_Problem description:_
Write exactly, with no line omitted or added, the span beginning at the line that holds "Given: Select the" and ending at the last line of the records.

*** Opening of Dataset excerpts ***

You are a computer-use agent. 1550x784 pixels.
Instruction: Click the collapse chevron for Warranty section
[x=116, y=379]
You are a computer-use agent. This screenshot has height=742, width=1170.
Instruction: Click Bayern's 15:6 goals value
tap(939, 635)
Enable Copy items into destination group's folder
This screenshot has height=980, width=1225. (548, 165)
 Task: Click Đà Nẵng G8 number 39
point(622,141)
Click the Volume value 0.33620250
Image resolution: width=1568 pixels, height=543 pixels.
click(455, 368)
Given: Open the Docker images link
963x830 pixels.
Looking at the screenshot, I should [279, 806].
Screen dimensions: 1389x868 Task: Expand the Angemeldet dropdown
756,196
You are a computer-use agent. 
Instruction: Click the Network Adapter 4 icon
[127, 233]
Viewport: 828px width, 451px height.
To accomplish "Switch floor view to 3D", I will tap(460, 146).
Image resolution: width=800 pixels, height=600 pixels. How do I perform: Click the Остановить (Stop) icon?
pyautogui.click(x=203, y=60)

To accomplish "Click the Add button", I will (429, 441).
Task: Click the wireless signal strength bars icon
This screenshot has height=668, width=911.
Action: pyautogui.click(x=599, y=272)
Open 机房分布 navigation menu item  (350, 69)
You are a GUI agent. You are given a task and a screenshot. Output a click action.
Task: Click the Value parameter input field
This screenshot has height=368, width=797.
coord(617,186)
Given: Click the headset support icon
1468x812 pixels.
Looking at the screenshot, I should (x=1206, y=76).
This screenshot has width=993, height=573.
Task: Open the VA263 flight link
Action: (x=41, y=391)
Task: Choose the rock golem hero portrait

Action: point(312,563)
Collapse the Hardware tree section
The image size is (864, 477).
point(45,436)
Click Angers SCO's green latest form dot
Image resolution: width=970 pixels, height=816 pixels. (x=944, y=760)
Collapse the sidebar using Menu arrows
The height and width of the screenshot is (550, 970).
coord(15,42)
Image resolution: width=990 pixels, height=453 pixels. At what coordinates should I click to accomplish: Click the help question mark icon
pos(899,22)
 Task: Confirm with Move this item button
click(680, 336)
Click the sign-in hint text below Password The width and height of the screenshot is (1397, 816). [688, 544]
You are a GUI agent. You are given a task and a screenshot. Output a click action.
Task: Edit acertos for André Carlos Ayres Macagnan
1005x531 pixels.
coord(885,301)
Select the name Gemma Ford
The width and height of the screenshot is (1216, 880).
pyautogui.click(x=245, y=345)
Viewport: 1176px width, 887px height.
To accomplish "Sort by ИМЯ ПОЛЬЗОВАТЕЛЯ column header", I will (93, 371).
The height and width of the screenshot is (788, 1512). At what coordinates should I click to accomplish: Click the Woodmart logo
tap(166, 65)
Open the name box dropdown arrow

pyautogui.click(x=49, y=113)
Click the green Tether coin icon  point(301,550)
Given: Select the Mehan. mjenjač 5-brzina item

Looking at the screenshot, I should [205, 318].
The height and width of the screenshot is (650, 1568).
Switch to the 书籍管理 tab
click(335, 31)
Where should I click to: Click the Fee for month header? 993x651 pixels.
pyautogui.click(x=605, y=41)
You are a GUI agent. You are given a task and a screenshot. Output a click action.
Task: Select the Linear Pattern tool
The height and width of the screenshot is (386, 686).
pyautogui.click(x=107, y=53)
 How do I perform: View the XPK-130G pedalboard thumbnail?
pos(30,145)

*** Close of Dataset excerpts ***

_Exercise output:_
Given: Select the Mehan. mjenjač 5-brzina item

Looking at the screenshot, I should [205, 318].
The height and width of the screenshot is (650, 1568).
Switch to the 书籍管理 tab
click(335, 31)
Where should I click to: Click the Fee for month header? 993x651 pixels.
pyautogui.click(x=605, y=41)
You are a GUI agent. You are given a task and a screenshot. Output a click action.
Task: Select the Linear Pattern tool
The height and width of the screenshot is (386, 686).
pyautogui.click(x=107, y=53)
 How do I perform: View the XPK-130G pedalboard thumbnail?
pos(30,145)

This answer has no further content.